## Exercise requirements
Look through the records, and whenever a line includes the word "navigation", copy it.

## Stored data entries
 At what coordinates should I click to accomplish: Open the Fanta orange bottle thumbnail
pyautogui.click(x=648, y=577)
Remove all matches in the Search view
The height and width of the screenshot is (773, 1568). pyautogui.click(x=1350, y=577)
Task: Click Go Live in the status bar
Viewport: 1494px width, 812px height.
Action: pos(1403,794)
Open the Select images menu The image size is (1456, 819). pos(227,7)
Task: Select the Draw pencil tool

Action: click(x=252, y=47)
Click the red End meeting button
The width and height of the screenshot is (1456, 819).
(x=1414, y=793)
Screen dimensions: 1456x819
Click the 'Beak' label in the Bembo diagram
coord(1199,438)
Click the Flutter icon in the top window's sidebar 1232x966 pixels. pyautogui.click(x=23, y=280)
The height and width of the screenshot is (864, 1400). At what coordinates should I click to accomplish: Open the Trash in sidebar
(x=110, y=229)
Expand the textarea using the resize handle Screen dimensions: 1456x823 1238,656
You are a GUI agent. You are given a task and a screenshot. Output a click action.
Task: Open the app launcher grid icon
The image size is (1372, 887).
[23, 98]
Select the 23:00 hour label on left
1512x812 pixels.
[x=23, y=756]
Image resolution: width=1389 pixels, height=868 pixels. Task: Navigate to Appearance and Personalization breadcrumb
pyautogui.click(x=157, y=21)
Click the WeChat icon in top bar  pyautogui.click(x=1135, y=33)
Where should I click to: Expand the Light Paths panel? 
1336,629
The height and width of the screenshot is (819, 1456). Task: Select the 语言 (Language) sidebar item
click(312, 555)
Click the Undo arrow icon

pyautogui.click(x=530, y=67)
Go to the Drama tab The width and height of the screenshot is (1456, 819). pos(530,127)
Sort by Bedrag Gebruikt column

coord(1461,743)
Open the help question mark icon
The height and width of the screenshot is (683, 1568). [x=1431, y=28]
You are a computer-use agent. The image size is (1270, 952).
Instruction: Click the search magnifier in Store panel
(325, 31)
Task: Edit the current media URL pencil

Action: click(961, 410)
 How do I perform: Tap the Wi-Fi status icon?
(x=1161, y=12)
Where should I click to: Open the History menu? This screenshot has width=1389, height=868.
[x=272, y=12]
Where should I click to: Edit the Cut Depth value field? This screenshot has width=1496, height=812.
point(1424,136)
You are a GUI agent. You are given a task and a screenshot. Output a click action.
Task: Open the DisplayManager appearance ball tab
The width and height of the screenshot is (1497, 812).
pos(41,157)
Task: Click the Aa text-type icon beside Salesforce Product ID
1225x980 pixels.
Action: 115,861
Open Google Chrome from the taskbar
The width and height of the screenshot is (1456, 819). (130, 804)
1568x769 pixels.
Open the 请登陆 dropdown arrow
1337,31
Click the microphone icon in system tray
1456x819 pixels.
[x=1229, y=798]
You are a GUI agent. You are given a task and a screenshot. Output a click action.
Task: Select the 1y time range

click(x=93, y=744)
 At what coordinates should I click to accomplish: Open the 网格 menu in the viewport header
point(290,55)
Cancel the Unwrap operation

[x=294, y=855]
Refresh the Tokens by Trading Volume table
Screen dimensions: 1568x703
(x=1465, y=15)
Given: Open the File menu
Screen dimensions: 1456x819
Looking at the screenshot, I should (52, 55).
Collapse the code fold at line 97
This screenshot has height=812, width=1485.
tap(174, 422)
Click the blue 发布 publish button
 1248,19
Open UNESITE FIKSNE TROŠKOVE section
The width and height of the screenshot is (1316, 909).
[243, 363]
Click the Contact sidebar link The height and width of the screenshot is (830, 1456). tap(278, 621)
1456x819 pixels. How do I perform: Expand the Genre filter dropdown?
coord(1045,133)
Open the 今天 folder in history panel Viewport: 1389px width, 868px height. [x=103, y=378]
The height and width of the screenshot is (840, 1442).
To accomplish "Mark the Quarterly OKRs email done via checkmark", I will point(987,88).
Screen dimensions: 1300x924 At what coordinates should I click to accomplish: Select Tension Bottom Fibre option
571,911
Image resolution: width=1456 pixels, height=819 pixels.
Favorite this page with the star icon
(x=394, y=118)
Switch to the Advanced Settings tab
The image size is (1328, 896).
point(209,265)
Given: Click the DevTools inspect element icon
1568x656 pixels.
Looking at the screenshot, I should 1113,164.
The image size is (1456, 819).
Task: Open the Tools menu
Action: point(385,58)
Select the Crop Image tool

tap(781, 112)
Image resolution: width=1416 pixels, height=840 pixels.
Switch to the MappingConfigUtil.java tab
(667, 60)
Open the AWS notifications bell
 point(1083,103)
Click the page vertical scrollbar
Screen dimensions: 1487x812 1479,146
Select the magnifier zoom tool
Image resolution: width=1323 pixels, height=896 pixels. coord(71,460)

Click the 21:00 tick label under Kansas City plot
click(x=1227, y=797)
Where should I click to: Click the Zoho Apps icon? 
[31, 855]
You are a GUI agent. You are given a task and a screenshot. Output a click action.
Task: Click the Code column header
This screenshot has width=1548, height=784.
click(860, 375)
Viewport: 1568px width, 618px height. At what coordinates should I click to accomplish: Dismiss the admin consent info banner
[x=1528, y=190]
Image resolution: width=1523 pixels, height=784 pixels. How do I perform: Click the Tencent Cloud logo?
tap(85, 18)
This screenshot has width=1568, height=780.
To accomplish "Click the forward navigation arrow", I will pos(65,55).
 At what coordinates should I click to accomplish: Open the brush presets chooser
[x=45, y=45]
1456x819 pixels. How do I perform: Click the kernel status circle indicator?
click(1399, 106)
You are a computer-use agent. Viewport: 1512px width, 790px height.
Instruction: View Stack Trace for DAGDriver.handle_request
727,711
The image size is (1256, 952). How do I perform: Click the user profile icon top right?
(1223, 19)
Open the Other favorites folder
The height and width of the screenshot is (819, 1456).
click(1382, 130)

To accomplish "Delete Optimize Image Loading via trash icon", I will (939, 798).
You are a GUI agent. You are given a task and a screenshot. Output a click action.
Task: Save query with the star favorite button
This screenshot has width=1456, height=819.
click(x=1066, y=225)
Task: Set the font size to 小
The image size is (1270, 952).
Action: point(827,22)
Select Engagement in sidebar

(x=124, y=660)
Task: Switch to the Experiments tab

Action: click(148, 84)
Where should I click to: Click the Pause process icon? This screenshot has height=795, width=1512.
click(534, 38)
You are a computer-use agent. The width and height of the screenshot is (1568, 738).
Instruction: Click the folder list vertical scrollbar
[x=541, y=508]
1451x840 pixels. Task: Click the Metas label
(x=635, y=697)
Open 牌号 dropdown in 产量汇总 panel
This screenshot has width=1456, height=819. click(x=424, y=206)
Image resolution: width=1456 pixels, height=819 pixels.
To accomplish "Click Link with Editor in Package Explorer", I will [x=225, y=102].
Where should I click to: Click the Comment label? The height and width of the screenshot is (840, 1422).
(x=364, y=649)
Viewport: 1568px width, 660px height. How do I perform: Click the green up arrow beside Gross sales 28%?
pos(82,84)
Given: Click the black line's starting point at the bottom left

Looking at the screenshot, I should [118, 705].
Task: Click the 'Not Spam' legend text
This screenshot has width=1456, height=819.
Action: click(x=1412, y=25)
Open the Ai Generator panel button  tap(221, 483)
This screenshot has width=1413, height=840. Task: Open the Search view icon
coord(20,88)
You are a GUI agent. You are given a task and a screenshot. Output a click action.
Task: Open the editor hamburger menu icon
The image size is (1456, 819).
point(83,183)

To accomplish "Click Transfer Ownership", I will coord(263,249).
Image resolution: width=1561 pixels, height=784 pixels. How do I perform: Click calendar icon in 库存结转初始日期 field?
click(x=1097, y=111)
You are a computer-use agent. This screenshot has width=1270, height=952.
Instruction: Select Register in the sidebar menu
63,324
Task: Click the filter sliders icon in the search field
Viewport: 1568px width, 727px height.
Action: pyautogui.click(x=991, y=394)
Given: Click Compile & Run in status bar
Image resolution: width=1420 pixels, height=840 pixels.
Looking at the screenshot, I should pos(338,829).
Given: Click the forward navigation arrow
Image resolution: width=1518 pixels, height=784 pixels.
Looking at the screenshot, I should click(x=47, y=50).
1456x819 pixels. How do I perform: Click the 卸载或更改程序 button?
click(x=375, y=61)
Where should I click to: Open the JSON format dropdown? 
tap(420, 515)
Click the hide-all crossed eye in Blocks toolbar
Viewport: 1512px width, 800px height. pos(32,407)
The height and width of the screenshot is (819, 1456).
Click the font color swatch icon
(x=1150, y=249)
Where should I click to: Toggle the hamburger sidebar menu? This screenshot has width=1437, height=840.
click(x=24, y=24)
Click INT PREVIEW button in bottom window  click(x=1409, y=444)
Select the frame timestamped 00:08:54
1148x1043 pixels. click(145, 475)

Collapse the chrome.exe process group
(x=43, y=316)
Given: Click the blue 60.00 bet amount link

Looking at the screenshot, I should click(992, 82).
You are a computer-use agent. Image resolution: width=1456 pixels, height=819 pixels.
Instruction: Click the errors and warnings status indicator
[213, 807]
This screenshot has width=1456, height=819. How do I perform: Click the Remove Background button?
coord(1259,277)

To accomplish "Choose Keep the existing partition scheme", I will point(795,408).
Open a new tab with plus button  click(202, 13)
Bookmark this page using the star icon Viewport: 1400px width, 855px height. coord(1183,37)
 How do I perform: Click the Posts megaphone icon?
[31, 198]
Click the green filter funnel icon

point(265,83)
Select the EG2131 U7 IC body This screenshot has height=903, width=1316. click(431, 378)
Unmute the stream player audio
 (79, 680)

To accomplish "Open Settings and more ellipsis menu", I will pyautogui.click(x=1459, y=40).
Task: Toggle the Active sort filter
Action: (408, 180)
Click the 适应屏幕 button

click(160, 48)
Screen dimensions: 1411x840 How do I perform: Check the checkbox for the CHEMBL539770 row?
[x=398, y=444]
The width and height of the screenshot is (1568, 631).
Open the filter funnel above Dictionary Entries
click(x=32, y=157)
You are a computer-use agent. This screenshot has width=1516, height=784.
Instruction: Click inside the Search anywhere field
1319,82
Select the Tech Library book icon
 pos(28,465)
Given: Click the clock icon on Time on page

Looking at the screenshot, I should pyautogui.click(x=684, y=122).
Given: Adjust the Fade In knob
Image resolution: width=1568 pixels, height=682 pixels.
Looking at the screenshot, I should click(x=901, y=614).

## Solution to this problem
To accomplish "Click the forward navigation arrow", I will pos(65,55).
Given: Click the forward navigation arrow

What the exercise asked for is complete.